Every AI system makes editorial choices, even when it claims not to. The question isn't whether Grokipedia—the AI-generated encyclopedia feature in Elon Musk's Grok chatbot—has a perspective. It's whether users understand they're getting a perspective presented as neutral knowledge.
New research from Trinity College Dublin and Technological University Dublin shows that Grokipedia selectively draws from more right-leaning news sources compared to traditional Wikipedia. The study analyzed nearly 18,000 Wikipedia articles and their Grokipedia counterparts, discovering a "profound split" in how the AI encyclopedia operates.

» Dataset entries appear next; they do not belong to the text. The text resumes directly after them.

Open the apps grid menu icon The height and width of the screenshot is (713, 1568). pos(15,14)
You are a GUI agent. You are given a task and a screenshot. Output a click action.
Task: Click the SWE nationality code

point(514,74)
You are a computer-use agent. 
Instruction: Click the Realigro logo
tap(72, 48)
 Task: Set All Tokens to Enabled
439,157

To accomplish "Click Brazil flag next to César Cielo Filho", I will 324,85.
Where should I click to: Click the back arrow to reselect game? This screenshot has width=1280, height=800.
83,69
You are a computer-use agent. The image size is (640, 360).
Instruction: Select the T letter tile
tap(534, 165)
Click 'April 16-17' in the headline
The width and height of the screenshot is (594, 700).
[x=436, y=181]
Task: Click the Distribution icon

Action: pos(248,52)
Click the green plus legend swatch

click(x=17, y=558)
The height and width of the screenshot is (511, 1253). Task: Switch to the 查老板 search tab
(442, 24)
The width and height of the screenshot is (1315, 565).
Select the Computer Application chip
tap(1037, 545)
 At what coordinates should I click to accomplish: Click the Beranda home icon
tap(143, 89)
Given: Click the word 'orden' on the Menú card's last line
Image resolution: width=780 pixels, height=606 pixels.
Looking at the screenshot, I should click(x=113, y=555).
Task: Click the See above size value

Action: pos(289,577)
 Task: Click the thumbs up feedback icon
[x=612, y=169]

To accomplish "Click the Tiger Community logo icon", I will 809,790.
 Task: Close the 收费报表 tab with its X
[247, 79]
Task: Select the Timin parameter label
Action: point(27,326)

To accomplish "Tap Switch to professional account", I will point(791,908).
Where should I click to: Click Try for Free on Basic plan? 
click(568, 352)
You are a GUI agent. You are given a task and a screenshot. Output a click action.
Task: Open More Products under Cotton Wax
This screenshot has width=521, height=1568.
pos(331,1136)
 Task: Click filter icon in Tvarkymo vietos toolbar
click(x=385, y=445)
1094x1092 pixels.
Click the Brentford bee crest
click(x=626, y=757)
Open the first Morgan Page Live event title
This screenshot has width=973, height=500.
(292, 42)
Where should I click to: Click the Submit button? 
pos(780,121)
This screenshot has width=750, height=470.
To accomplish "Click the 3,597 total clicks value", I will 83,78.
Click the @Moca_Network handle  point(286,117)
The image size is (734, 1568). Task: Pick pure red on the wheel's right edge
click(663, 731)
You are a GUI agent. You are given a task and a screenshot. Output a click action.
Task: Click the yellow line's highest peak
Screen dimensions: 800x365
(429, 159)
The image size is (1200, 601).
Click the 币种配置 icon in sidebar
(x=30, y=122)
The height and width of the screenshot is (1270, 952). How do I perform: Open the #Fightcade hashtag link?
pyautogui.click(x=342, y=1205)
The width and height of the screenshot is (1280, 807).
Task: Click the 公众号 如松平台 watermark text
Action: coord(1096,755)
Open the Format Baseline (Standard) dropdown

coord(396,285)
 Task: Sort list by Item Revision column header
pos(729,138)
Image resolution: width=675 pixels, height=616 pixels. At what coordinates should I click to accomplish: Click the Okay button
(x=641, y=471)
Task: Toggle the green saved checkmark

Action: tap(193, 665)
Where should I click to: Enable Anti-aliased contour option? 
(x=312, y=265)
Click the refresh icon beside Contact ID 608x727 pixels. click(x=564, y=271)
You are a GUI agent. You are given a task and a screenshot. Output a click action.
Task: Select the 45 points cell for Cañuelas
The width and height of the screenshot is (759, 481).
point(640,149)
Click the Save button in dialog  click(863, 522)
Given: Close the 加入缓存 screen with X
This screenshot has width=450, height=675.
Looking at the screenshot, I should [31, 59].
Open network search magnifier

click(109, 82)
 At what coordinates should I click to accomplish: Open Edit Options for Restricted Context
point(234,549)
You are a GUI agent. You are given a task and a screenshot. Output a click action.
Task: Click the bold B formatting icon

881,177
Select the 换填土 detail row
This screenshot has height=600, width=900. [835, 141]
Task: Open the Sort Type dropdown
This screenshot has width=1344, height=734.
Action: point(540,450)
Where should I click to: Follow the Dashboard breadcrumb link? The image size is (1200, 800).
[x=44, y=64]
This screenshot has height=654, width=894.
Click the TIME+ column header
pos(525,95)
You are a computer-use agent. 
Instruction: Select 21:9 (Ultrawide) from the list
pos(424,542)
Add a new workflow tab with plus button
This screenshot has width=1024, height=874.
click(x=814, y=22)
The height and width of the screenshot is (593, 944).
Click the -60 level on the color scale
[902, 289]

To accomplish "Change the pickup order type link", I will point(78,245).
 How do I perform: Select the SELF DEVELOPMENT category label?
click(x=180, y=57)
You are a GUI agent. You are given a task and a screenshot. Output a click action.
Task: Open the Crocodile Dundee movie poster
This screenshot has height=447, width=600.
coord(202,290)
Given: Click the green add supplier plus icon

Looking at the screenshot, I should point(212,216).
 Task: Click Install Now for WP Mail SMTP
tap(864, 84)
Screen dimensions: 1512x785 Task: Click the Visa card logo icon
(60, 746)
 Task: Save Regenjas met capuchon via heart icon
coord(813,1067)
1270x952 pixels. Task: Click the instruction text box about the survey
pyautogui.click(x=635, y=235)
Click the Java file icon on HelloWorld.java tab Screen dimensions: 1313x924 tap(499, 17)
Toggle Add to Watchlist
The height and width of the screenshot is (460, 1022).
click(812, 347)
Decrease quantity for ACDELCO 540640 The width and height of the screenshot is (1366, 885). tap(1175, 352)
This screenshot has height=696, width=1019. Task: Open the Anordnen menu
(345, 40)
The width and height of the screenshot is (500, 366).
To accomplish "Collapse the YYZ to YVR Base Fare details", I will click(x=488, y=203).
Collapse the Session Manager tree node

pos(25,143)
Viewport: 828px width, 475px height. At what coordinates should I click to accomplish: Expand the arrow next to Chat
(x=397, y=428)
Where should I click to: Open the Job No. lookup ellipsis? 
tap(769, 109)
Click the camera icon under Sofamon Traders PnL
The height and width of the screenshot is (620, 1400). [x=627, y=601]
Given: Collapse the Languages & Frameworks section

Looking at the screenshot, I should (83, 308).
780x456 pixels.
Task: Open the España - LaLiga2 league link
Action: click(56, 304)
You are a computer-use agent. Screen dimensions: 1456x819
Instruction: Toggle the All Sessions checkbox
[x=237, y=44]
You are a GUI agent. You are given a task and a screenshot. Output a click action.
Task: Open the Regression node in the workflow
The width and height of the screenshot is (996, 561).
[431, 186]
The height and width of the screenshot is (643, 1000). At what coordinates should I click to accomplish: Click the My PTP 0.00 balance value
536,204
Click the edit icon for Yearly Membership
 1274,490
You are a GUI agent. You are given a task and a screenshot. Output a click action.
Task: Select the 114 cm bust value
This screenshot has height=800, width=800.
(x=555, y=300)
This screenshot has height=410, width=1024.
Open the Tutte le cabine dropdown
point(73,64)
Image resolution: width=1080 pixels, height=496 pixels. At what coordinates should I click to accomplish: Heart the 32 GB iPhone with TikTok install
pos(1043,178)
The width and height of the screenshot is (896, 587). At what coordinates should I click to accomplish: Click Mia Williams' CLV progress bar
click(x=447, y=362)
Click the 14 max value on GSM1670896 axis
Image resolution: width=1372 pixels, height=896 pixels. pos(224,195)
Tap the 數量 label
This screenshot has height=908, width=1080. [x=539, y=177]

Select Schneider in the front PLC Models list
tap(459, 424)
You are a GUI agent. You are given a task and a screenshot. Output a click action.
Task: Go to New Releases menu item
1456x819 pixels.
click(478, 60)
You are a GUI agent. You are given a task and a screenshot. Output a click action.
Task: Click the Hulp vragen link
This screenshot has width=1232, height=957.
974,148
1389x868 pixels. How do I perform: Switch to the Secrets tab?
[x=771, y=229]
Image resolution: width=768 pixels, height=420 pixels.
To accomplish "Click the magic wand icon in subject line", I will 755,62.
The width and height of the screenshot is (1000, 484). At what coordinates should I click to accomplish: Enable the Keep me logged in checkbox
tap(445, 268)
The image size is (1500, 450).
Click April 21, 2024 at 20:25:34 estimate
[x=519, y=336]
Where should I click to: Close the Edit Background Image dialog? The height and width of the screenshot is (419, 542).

While many Grokipedia articles closely mirror Wikipedia, approximately 66% showed significant rewriting—they were longer, more complex, and used fewer references. Most notably, according to the Trinity College Dublin announcement, when examining politically sensitive topics like religion, history, literature, and art, "Grokipedia shows a consistent shift toward referencing more right-leaning news sources compared to Wikipedia."
Lead author Saeedeh Mohammadi emphasized a crucial point: "AI generation does not remove bias—it changes how and where bias enters the system, often making it less visible." That's exactly right. Traditional encyclopedias have editorial processes that can be examined, questioned, and understood. AI-generated content obscures those choices behind algorithmic selection.
Grokipedia was positioned at launch as correcting Wikipedia's alleged biases. The claim was that AI could provide more balanced, objective information by drawing from diverse sources. This study suggests that Grokipedia doesn't systematically correct bias—it substitutes one set of editorial choices for another, in less transparent ways.